Cost-Effectiveness Analysis of Continuity of Care System in Severe Mental Illness High Risk to Violence Patients at Primary Care Setting vs Routine Service System

Authors

  • Mongkol Siritheptawee Nakhon Ratchasima Rajanagarindra Psychiatric Hospital, Nakhon Ratchasima,Thailand
  • Pitchaya Wattanagaroon Nakhon Ratchasima Rajanagarindra Psychiatric Hospital, Nakhon Ratchasima,Thailand
  • Jamnian Suravarangkul Excellence Center of Community Mental Health Care Service of Nakhon Ratchasima Rajanagarindra Psychiatric Hospital, Nakhon Ratchasima, Thailand
  • Khanista Chumsuk Excellence Center of Community Mental Health Care Service of Nakhon Ratchasima Rajanagarindra Psychiatric Hospital, Nakhon Ratchasima, Thailand
  • Jutamanee Dudsedeeprasert Excellence Center of Community Mental Health Care Service of Nakhon Ratchasima Rajanagarindra Psychiatric Hospital, Nakhon Ratchasima, Thailand
  • Pareyaasiri Witoonchart Department of Communication Sciences and Disorders / Center for Health Policy and Management, Faculty of Medicine Ramathibodi Hospital, Mahidol University, Bangkok, Thailand

DOI:

https://doi.org/10.14456/rmj.2018.16

Keywords:

Continuity of care, Severe mental illness high risk to violence patient

Abstract

Background: The mental illness high risk to violence patients are a part of the mental illness patients that need to have continually well care. Since these patients have tendency of psychiatric relapse and mental health risks, the continuity of care system in mental illness patients project was created.
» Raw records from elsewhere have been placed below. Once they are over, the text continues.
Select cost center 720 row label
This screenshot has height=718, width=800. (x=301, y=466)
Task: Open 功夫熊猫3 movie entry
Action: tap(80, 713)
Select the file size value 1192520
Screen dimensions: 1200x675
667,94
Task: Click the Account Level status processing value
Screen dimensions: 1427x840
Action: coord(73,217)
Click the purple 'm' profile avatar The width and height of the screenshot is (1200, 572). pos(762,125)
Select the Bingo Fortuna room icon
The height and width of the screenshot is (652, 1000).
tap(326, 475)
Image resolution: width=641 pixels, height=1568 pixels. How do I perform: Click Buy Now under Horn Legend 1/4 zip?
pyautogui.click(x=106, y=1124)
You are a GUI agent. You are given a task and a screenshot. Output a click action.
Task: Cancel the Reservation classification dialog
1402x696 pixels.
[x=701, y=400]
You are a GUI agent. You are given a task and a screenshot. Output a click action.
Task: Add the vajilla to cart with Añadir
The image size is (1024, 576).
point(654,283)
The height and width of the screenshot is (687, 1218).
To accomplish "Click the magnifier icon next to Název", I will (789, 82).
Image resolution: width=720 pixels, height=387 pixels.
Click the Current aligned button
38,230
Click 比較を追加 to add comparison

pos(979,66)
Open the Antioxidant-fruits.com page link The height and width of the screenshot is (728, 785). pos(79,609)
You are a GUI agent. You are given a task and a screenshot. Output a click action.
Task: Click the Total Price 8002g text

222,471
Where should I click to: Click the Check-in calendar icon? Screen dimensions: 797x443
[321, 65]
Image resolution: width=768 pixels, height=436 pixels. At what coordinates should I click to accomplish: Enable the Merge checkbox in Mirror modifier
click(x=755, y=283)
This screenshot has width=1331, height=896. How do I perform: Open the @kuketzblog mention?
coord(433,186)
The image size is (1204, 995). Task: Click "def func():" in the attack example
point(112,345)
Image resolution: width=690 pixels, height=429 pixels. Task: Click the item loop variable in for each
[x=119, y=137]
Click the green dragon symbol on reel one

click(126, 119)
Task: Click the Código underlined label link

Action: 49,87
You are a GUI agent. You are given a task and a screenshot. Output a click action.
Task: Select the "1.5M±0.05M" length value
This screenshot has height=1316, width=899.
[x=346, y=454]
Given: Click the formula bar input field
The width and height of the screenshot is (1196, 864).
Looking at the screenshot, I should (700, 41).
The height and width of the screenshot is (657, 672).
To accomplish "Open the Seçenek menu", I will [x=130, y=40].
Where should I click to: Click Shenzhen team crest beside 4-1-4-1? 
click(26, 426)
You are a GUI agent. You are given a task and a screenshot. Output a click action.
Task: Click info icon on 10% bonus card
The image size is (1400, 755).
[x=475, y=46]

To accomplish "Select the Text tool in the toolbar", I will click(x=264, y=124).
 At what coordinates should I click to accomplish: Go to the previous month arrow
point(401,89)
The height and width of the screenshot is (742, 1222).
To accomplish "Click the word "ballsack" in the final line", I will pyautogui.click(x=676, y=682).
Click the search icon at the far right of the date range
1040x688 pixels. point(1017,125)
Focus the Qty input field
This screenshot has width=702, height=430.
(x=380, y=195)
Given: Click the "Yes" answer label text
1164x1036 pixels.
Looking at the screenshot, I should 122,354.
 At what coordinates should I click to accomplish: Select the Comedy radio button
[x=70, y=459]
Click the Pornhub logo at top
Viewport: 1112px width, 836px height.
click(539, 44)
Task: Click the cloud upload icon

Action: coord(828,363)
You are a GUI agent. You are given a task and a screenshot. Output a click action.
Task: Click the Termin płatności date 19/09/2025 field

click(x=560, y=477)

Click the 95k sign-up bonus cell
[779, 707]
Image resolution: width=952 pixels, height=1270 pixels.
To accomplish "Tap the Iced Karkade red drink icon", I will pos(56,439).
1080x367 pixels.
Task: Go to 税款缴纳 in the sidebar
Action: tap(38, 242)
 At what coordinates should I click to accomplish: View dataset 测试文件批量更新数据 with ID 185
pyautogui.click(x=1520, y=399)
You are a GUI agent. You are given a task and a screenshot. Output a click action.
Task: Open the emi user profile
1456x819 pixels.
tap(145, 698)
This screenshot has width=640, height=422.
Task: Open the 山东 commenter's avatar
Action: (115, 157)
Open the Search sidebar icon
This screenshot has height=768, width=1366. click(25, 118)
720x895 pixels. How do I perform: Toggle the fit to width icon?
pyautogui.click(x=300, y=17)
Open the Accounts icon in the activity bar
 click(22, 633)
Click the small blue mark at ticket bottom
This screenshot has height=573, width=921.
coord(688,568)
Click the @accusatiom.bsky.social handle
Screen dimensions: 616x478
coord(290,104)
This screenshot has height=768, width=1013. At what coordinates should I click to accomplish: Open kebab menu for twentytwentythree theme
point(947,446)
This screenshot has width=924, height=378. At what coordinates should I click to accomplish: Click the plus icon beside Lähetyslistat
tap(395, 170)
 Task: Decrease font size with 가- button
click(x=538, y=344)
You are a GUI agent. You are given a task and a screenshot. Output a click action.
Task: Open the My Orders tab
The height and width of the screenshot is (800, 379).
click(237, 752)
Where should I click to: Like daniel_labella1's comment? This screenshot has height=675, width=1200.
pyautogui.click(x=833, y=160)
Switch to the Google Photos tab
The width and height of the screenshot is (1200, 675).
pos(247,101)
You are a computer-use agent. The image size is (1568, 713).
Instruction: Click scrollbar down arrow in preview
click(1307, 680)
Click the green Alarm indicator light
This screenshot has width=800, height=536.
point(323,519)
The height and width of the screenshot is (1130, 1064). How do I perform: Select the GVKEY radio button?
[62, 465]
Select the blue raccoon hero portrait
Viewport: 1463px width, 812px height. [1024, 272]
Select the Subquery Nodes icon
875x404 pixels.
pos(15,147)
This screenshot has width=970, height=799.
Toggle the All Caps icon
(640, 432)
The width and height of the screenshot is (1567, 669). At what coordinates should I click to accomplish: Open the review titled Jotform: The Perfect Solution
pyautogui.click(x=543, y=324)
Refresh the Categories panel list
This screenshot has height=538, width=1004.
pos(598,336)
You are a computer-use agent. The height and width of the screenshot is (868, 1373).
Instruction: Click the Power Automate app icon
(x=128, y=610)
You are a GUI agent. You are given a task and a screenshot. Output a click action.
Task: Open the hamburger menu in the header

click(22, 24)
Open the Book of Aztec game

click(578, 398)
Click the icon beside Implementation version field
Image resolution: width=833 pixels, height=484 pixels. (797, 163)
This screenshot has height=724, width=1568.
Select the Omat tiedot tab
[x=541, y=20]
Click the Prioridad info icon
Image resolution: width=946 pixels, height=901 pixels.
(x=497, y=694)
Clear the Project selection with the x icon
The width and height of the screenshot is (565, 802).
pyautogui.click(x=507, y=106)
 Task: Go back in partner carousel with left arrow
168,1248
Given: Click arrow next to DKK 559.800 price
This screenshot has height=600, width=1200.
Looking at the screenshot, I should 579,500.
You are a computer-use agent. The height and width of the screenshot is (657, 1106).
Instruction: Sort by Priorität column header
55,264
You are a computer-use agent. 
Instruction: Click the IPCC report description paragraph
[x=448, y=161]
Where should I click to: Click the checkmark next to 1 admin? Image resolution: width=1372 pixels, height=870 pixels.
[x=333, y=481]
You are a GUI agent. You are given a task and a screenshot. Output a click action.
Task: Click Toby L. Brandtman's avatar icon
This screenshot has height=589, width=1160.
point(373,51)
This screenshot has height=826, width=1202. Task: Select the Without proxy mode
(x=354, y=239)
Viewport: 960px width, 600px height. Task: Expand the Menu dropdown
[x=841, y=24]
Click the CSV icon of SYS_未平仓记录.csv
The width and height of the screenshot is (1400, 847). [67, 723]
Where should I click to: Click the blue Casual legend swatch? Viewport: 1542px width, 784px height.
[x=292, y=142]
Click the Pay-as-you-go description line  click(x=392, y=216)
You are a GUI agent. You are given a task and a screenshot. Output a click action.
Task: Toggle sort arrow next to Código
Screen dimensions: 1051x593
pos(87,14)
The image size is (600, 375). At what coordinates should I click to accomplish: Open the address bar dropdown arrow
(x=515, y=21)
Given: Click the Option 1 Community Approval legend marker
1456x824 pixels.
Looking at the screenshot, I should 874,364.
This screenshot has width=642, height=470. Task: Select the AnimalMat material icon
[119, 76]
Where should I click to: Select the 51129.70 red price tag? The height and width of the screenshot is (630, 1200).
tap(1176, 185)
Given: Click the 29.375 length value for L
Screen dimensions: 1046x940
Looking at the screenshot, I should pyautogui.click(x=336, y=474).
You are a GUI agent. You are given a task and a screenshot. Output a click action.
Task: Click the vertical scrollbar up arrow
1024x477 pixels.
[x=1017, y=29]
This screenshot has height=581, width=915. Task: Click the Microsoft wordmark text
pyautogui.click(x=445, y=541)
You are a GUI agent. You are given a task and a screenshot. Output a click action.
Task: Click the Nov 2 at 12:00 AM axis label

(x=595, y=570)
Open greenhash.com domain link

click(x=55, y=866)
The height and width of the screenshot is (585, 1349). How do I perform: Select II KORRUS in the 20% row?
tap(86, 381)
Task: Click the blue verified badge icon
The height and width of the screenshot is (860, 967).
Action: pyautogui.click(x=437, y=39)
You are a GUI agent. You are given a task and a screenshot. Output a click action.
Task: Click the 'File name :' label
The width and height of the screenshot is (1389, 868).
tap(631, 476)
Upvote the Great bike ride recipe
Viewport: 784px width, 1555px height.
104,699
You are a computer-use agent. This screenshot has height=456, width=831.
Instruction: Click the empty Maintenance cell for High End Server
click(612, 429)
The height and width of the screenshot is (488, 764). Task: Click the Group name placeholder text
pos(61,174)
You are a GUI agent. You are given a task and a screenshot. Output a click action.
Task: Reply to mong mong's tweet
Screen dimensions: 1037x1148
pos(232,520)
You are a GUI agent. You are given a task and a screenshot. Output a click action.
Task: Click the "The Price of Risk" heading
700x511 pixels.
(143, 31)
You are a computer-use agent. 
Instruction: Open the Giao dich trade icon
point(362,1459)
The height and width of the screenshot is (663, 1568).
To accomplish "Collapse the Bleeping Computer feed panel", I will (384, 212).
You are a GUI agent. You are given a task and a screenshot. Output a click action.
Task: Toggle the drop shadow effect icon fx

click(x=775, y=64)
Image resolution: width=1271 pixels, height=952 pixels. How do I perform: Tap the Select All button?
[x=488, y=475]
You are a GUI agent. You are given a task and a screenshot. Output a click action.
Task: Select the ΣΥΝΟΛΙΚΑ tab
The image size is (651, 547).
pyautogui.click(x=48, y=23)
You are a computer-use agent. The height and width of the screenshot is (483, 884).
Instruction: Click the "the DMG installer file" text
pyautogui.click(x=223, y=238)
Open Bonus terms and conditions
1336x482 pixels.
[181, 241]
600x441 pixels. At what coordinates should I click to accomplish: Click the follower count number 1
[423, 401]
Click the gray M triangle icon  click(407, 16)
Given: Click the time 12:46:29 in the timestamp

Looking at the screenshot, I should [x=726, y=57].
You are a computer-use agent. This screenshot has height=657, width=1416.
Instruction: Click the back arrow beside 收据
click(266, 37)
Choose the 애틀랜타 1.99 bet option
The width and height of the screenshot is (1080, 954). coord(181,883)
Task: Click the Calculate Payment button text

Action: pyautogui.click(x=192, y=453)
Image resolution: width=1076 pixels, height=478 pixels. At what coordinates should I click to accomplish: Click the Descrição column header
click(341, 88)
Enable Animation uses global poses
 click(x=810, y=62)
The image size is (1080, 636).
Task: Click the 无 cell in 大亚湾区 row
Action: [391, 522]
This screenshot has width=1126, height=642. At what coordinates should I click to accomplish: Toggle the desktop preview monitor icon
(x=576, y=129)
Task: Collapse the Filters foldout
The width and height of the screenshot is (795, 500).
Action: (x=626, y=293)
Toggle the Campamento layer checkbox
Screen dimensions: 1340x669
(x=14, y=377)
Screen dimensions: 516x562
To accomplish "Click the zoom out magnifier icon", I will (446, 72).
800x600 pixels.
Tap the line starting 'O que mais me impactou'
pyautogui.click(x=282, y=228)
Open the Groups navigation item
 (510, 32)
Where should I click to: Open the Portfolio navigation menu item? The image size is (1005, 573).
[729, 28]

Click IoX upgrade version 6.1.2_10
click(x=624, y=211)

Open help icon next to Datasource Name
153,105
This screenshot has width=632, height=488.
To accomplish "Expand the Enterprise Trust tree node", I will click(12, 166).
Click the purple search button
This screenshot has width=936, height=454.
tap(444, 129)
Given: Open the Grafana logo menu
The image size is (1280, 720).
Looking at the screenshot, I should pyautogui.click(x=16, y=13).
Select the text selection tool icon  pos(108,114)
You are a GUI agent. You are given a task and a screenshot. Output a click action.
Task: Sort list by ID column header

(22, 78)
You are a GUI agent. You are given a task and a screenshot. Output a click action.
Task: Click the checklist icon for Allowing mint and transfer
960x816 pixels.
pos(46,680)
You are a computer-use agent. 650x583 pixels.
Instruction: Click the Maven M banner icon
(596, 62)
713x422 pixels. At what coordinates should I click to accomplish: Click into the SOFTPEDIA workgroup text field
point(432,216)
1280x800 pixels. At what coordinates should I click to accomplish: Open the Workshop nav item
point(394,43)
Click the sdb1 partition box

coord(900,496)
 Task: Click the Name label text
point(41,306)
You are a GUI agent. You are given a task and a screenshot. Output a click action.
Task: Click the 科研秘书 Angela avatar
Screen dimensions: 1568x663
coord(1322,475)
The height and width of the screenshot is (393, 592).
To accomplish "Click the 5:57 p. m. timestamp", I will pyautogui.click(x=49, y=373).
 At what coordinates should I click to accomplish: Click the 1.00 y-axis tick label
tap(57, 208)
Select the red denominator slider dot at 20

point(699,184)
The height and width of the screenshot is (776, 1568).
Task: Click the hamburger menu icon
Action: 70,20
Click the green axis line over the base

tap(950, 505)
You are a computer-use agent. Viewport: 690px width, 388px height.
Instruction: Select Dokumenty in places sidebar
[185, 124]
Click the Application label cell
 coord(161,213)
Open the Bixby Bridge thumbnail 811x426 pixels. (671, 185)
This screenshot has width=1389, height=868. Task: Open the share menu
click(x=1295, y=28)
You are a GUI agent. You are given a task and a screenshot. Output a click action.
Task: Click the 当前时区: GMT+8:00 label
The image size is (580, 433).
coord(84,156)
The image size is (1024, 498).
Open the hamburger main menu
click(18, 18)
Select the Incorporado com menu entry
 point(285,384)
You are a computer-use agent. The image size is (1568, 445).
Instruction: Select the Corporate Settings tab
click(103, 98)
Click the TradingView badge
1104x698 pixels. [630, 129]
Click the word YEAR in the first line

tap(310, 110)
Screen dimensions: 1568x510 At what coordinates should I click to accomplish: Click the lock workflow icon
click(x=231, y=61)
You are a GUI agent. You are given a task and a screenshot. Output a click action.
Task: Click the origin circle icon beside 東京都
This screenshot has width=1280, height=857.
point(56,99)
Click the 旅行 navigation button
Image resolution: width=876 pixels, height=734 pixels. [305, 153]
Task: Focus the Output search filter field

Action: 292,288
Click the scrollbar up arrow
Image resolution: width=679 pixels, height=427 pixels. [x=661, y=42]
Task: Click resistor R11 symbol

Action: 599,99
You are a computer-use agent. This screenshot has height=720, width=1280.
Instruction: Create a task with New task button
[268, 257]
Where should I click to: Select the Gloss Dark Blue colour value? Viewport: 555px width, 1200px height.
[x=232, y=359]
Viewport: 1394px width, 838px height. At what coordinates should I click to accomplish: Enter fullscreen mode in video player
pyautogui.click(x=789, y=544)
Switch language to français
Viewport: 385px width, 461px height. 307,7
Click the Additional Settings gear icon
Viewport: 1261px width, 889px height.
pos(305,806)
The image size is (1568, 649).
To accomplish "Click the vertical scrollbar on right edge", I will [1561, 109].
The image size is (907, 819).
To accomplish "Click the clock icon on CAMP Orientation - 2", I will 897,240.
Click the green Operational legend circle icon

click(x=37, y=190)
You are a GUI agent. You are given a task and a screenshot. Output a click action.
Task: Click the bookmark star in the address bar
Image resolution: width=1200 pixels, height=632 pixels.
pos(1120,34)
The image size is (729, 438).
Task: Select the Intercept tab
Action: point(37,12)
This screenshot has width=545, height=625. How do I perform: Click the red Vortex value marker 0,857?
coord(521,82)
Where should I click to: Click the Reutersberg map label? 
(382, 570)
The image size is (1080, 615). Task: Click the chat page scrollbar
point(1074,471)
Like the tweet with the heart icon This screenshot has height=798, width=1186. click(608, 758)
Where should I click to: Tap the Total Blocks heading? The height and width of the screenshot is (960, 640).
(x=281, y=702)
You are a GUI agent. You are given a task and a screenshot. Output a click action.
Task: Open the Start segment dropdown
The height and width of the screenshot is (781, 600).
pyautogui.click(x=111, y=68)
Objective: To compare the cost and effectiveness by using cost-effectiveness analysis between continuity of care system (home health care service every 1 month) in severe mental illness high risk to violence patients at primary care setting versus routine service system in provider perspective.

Methods: Data was derived from randomized controlled trial study between 1 January, 2016, to 30 June, 2016. The psychiatric patients which had diagnosed with F200 - 299 and 1 or more criteria of severe mental illness high risk to violence were recruited to the research.

Results: There were 105 patients for continuity of care system and 107 patients for routine service system. The frequency of psychiatric relapse and mental health risks (violence and re suicide) of patients for continuity of care system was lower than routine service system or 0.14 of patients with relapse and mental health risks in continuity of care system were lower than routine service system. The incremental cost-effectiveness ratio was -13,738.5 baht per patient. Number needed to treat (NNT) of relapse and mental health risks was 27.27 and rehospitalization was 90.9.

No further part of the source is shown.